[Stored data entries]
──────────

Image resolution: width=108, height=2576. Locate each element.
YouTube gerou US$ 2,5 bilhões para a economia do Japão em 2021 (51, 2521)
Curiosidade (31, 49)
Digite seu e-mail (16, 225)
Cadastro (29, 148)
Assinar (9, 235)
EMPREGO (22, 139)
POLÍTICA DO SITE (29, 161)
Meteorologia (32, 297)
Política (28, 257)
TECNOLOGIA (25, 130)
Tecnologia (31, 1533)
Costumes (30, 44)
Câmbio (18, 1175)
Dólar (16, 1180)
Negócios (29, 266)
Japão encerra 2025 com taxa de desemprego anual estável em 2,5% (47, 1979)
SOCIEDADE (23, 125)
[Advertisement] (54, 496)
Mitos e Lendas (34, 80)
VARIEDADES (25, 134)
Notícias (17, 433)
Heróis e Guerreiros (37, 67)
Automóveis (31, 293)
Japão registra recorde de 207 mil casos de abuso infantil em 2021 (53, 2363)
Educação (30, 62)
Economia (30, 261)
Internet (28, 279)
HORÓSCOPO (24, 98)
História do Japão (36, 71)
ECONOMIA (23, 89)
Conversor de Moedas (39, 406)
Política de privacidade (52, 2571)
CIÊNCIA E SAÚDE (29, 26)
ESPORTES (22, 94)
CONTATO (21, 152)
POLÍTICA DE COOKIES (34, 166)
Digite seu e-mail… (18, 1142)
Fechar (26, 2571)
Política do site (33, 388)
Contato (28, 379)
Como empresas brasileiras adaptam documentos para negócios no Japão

──────────

### Problem details
Your answer must be the lines from the one with "Japão registra recorde" through the last line of the data, repeated exactly and with nothing else.

### Output of the exercise
Japão registra recorde de 207 mil casos de abuso infantil em 2021 (53, 2363)
Educação (30, 62)
Economia (30, 261)
Internet (28, 279)
HORÓSCOPO (24, 98)
História do Japão (36, 71)
ECONOMIA (23, 89)
Conversor de Moedas (39, 406)
Política de privacidade (52, 2571)
CIÊNCIA E SAÚDE (29, 26)
ESPORTES (22, 94)
CONTATO (21, 152)
POLÍTICA DE COOKIES (34, 166)
Digite seu e-mail… (18, 1142)
Fechar (26, 2571)
Política do site (33, 388)
Contato (28, 379)
Como empresas brasileiras adaptam documentos para negócios no Japão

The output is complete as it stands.